**Data extracted from a collection:**
----------
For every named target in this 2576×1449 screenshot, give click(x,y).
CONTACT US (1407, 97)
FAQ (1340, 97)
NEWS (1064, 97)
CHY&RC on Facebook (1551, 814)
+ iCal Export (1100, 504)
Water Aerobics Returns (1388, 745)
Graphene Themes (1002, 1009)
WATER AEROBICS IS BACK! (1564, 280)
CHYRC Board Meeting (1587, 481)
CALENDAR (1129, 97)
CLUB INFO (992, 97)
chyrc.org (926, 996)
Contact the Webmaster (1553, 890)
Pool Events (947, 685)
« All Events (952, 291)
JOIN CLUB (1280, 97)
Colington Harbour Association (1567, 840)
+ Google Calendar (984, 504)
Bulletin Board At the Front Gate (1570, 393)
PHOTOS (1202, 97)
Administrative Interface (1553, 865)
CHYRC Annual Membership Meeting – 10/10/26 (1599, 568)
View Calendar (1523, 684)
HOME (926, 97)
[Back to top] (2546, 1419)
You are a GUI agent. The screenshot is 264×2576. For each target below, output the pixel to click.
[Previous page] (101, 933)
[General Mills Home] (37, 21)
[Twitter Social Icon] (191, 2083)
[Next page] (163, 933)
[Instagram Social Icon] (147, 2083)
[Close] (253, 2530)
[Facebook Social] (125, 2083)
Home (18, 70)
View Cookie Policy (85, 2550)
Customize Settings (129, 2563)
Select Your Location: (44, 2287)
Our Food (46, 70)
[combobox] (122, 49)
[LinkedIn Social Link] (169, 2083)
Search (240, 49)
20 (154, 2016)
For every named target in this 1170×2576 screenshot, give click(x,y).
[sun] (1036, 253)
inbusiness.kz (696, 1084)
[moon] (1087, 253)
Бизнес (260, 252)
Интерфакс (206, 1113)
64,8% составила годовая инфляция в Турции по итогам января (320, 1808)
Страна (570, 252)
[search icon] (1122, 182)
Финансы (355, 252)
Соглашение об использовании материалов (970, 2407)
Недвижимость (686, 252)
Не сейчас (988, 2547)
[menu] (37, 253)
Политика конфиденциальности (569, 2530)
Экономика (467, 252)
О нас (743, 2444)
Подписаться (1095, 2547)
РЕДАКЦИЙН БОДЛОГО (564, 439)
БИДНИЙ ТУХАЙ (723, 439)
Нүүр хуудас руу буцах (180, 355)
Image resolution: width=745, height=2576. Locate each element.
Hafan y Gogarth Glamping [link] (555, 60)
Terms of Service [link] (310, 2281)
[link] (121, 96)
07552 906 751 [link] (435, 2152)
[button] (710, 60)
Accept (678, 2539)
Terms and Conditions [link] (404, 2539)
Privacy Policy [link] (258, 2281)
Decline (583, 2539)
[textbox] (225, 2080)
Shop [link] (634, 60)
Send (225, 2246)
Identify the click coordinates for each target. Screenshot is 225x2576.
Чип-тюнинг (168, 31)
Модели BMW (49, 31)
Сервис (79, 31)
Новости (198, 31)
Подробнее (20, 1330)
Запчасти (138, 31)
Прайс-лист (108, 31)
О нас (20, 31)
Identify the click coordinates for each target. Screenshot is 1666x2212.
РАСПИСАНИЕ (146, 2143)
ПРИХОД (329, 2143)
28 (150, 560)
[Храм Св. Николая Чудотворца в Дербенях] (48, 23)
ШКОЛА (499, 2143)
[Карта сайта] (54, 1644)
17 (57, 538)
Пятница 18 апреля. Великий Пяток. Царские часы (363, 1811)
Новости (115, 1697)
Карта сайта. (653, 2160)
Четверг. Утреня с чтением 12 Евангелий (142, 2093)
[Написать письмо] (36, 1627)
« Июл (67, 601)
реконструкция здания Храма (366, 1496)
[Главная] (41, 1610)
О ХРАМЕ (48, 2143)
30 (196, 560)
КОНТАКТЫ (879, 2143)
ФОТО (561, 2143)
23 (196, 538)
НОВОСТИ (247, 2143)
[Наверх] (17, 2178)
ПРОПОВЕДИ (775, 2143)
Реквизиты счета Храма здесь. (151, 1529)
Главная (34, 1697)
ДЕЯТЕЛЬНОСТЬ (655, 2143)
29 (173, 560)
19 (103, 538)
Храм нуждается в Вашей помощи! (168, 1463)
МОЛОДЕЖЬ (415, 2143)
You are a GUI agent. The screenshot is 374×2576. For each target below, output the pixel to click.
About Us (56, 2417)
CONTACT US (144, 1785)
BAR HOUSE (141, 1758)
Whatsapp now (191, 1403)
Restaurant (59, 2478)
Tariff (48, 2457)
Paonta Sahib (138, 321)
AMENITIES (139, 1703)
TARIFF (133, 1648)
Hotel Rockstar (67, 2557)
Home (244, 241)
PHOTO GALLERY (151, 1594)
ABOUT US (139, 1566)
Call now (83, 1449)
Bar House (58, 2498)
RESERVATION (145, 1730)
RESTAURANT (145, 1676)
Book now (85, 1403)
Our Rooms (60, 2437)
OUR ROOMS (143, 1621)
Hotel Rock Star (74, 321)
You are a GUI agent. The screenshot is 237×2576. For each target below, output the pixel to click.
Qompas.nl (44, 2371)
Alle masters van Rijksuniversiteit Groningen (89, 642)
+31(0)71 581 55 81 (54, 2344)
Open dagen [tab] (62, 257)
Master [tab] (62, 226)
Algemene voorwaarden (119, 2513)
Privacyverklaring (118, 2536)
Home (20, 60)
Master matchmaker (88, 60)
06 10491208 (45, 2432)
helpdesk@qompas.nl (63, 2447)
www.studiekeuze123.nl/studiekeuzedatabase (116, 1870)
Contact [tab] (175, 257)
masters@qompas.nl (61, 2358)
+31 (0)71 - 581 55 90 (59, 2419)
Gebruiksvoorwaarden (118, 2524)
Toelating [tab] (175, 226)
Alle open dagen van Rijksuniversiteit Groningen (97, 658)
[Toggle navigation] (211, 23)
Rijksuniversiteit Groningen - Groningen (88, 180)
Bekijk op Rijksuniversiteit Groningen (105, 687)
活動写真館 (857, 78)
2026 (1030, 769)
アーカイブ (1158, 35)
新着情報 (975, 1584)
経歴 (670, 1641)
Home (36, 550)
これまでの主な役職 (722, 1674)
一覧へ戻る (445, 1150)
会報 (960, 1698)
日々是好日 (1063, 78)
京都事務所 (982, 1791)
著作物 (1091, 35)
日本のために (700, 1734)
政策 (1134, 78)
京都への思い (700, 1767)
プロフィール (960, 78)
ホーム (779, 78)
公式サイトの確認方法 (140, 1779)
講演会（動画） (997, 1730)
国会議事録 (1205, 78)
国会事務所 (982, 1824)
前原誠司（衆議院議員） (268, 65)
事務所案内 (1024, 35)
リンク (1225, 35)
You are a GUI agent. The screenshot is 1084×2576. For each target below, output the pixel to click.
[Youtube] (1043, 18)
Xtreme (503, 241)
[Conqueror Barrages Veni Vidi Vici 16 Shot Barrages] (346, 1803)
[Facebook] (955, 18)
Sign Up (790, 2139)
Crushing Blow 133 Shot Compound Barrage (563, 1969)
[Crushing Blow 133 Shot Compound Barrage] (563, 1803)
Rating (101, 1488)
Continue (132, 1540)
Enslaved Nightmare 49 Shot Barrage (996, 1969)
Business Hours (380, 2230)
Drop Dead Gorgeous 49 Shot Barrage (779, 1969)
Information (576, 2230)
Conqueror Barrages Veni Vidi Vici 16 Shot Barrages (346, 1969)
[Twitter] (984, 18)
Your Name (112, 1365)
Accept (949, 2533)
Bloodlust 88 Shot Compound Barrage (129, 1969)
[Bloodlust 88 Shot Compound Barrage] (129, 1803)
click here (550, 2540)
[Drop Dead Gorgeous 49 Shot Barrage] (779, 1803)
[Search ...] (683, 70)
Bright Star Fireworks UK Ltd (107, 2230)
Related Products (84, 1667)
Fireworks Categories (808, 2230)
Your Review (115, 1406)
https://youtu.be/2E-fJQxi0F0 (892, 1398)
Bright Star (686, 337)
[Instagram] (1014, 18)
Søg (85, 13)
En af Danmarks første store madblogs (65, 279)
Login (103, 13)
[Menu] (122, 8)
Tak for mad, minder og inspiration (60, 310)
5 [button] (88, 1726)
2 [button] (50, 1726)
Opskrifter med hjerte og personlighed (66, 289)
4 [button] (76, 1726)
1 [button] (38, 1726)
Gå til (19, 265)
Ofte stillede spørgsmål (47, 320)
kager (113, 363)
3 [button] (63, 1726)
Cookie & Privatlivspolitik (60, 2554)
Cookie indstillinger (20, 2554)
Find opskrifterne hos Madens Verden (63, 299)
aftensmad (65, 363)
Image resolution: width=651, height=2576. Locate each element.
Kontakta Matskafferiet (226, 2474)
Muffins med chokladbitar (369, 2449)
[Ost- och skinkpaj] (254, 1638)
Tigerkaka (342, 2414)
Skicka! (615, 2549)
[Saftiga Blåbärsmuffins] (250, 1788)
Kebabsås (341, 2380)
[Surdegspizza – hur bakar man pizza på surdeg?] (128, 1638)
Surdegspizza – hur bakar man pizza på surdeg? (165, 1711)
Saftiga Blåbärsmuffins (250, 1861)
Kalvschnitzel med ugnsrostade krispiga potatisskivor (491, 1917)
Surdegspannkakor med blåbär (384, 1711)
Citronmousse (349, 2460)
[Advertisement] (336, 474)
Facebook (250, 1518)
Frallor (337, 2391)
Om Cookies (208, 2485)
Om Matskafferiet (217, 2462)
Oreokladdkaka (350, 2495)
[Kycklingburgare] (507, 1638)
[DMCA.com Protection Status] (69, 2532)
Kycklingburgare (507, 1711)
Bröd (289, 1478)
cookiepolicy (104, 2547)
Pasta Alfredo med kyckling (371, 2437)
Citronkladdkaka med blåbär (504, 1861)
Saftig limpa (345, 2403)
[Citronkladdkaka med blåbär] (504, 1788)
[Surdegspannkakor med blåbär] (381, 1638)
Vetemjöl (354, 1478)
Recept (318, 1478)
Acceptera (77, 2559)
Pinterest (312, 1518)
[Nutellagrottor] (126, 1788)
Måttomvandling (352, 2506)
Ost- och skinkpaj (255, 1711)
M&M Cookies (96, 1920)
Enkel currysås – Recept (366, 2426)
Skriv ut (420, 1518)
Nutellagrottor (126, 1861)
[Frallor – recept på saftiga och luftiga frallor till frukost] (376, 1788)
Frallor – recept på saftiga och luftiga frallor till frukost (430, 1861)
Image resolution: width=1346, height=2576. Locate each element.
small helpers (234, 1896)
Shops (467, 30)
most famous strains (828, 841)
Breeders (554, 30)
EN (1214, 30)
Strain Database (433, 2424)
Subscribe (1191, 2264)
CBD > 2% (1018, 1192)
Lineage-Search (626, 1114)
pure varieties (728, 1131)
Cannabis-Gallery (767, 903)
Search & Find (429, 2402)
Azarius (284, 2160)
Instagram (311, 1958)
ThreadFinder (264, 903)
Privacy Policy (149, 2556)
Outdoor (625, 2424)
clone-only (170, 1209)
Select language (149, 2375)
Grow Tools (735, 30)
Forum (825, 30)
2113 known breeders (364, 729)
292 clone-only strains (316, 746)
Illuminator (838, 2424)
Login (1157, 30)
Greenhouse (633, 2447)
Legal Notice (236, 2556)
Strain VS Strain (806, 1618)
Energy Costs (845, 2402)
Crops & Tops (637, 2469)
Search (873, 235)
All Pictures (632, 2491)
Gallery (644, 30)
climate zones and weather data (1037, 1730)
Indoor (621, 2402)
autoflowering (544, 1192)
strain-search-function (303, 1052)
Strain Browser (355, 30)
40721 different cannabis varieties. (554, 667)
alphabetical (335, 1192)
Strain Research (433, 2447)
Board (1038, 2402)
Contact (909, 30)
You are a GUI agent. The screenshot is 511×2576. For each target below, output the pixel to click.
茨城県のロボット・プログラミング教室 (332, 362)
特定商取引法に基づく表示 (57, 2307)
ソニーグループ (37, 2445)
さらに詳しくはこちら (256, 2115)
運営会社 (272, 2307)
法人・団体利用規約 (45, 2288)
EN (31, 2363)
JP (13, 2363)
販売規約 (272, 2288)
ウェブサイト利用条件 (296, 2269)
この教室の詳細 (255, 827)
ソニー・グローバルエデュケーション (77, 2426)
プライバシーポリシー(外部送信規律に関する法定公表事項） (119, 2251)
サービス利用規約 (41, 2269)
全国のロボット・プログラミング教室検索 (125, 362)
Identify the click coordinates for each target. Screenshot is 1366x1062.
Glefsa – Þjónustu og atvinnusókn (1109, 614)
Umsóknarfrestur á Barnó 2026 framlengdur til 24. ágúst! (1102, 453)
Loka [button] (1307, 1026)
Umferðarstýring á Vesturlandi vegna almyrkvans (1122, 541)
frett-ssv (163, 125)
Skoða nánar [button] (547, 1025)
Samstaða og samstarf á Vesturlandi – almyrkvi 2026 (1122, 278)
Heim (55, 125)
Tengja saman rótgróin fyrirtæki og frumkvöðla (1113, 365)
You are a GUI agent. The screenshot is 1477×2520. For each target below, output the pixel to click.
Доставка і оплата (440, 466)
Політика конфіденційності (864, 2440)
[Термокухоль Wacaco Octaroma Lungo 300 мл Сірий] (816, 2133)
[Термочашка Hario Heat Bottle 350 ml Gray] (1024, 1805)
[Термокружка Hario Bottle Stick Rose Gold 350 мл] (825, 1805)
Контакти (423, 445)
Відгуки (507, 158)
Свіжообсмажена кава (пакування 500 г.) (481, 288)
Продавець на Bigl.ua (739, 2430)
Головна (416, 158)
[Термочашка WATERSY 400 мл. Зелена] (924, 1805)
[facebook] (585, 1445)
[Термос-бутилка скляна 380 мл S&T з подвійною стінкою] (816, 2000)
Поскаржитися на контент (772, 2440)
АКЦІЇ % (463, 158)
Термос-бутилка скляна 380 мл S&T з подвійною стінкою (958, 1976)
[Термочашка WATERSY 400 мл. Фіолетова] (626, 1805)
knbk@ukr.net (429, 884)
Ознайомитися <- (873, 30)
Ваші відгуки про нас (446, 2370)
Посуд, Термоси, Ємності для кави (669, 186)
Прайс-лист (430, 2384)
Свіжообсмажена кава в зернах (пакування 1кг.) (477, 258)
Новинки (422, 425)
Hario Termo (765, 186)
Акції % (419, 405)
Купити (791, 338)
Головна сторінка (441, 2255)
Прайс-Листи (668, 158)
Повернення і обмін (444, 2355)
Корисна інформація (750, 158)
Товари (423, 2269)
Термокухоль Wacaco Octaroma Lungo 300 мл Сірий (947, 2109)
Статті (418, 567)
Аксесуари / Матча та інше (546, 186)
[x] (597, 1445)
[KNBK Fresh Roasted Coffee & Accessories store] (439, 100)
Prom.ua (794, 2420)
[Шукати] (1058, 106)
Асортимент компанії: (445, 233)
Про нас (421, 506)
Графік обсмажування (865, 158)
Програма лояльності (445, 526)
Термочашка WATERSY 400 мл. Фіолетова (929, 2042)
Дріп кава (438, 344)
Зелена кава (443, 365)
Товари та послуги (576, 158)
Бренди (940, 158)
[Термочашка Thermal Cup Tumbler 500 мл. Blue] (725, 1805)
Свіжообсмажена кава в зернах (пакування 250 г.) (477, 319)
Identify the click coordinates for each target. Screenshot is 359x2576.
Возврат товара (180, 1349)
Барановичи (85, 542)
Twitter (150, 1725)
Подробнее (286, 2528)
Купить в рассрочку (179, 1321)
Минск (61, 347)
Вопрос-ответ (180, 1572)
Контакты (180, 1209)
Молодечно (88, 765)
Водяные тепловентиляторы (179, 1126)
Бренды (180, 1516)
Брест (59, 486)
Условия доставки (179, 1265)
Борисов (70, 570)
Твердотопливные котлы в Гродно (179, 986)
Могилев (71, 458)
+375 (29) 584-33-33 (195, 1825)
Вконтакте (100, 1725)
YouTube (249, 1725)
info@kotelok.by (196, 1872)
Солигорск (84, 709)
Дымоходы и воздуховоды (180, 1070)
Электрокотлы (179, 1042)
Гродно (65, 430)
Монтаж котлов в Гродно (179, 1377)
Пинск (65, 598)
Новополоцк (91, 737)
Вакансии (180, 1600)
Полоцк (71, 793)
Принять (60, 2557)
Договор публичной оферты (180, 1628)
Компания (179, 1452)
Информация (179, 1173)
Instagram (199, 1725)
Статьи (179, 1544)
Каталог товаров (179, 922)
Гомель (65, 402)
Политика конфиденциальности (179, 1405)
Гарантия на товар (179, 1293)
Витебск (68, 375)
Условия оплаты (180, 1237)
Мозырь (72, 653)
----------
**The task:** Once the line with "Grow Tools (735, 30)" is found in the records above, print exactly that line and every line after it through the line with "Crops & Tops (637, 2469)".

**Task result:**
Grow Tools (735, 30)
Forum (825, 30)
2113 known breeders (364, 729)
292 clone-only strains (316, 746)
Illuminator (838, 2424)
Login (1157, 30)
Greenhouse (633, 2447)
Legal Notice (236, 2556)
Strain VS Strain (806, 1618)
Energy Costs (845, 2402)
Crops & Tops (637, 2469)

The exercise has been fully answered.